- **Given text**
════════

Entries in The Food of Love (36)


Music Monday: Variation and Interpretation

Today I'm taking a page out of thrifty Brillig's book and re-posting something I wrote back when I only had a tiny handful of readers. For those of you who have read this before, you have my apologies; I wanted to participate in Music Monday this week, and I didn't have a minute to write something new. The following is from February 2007.

Last Friday night I was driving home from Book Group. It was late and it had been snowing for several hours. I love being alone in a black night with snow; it always reminds me of one of my favorite paragraphs in the world, the last sentences of James Joyce’s The Dead:

A few light taps upon the pane made him turn to the window. It
had begun to snow again. He watched sleepily the flakes, silver and dark,
falling obliquely against the lamplight. The time had come for him to set out on
his journey westward. Yes, the newspapers were right: snow was general all over
Ireland. It was falling on every part of the dark central plain, on the treeless
hills, falling softly upon the Bog of Allen and, farther westward, softly
falling into the dark mutinous Shannon waves. It was falling, too, upon every
part of the lonely churchyard on the hill where Michael Furey lay buried. It lay
thickly drifted on the crooked crosses and headstones, on the spears of the
little gate, on the barren thorns. His soul swooned slowly as he heard the snow
falling faintly through the universe and faintly falling, like the descent of
their last end, upon all the living and the dead.

════════

- **Information provided**
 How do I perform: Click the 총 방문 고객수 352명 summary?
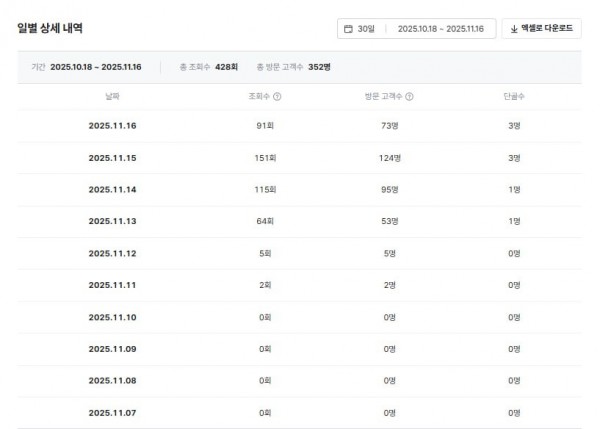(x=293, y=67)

════════

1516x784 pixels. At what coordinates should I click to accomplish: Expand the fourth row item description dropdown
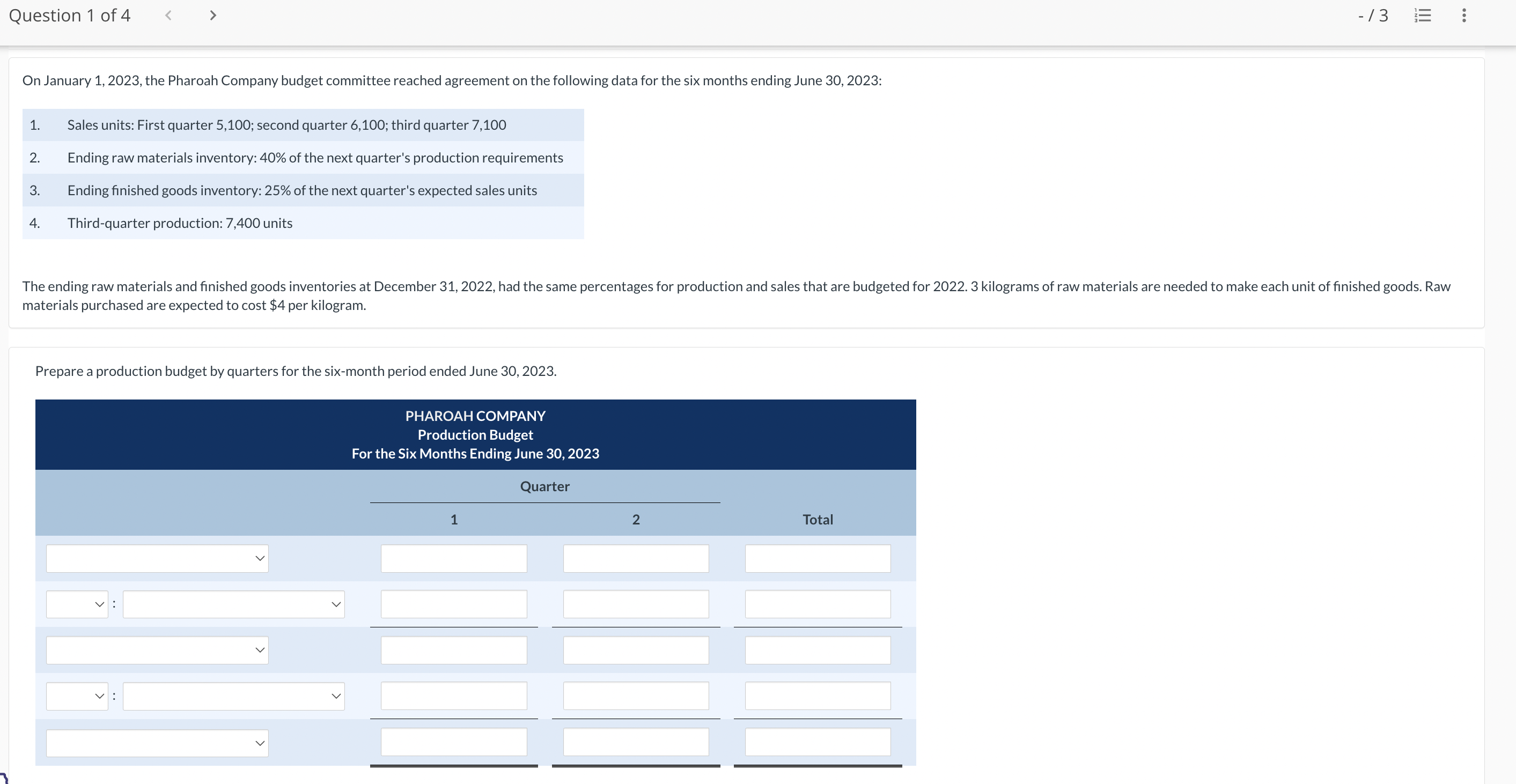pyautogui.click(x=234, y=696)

════════

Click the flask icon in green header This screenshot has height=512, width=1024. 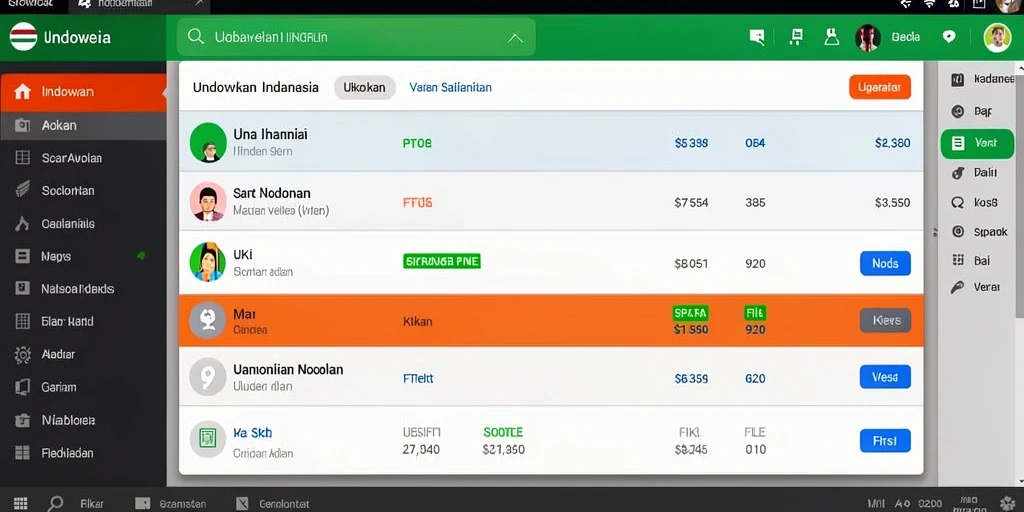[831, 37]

════════

- **Goals**
**1.** According to the Music Monday post, what was the writer driving home from on that Friday night?
**2.** Please turn the part of the rows that opens with the line containing "1516x784 pixels. At" and closes with the line containing "pyautogui.click(x=234, y=696)" into a Markdown table with the columns Row and Line. Number each line in the Row column, leave out blank lines, and omit the pictures.

- **Expected answers**
**1.** Book Group.

**2.**
| Row | Line |
|---|---|
| 1 | 1516x784 pixels. At what coordinates should I click to accomplish: Expand the fourth row item description dropdown |
| 2 | pyautogui.click(x=234, y=696) |